WHAT YOU ARE ASKED TO DO:
I would like every record reproduced exactly, with the pictures left out.
============
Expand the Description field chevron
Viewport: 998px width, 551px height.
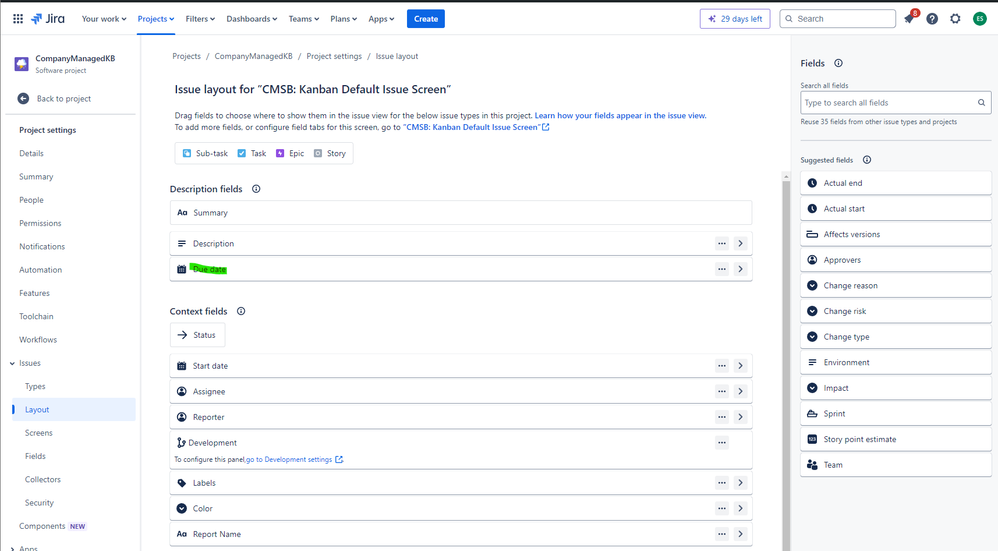point(740,244)
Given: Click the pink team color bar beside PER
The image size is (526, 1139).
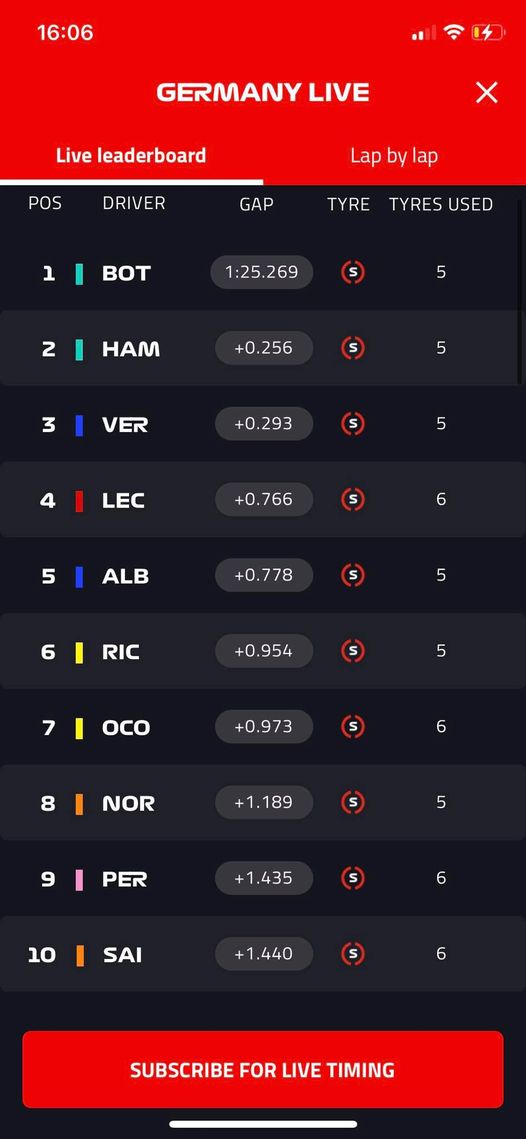Looking at the screenshot, I should pyautogui.click(x=79, y=880).
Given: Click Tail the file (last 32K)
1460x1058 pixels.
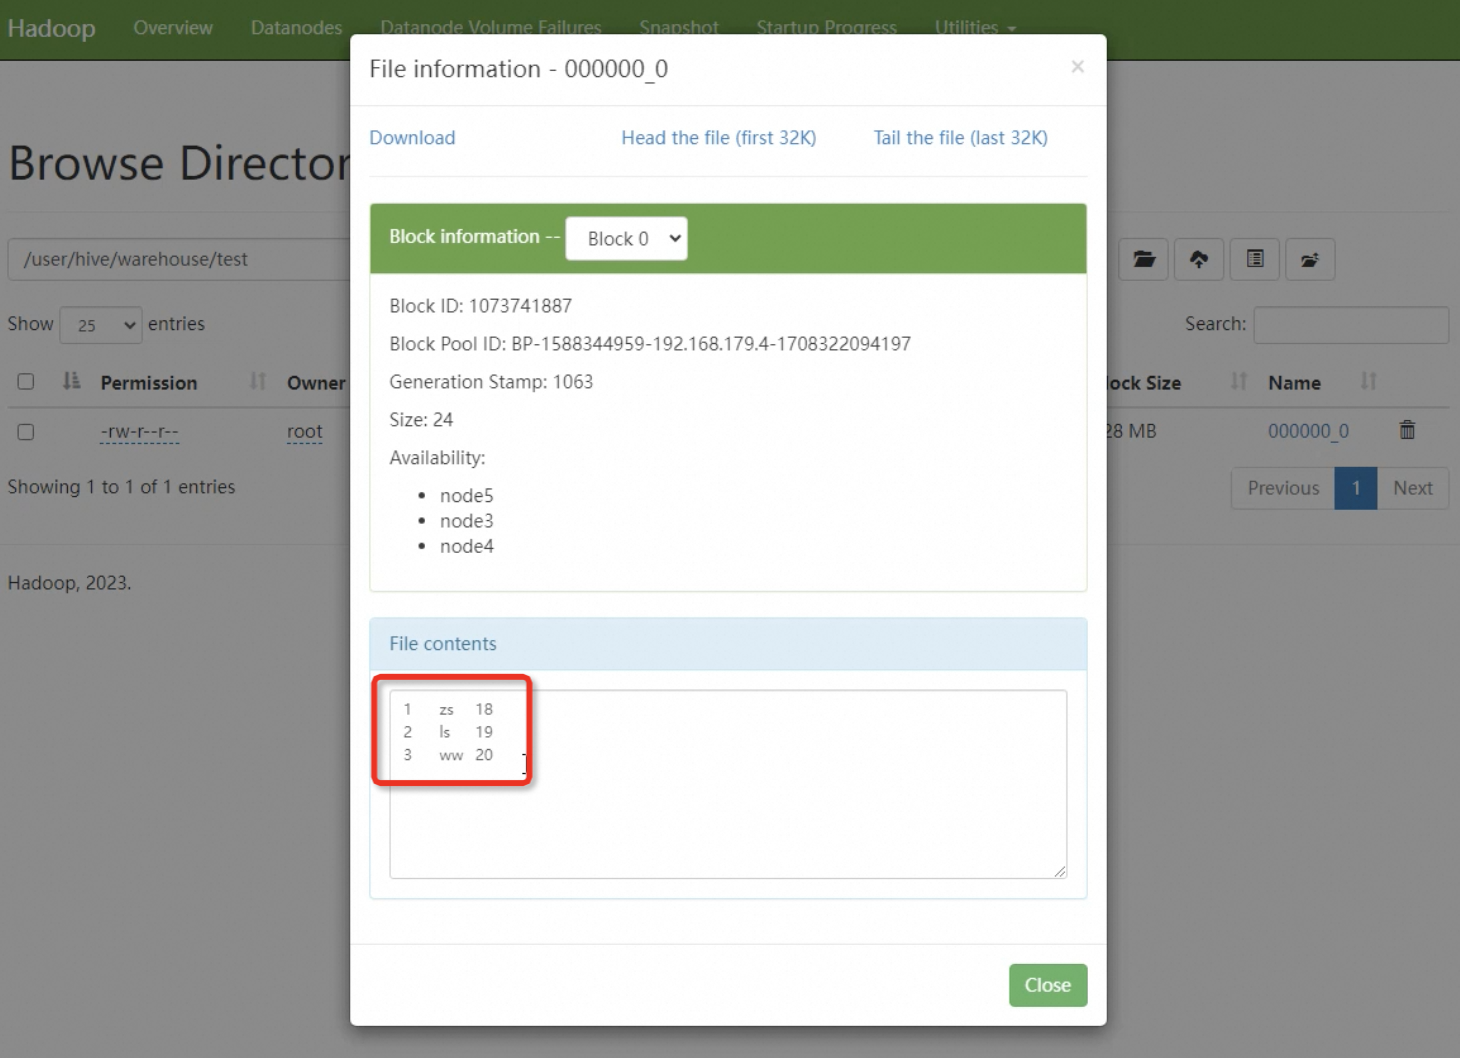Looking at the screenshot, I should (960, 138).

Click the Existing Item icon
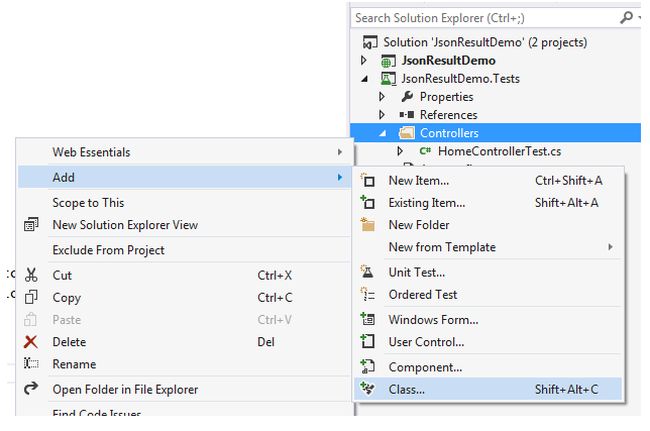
============
TASK RESULT:
Expand the Description field chevron
Viewport: 998px width, 551px height.
point(740,244)
Given: Click the pink team color bar beside PER
The image size is (526, 1139).
Looking at the screenshot, I should pyautogui.click(x=79, y=880).
Given: Click Tail the file (last 32K)
1460x1058 pixels.
Looking at the screenshot, I should (960, 138).

Click the Existing Item icon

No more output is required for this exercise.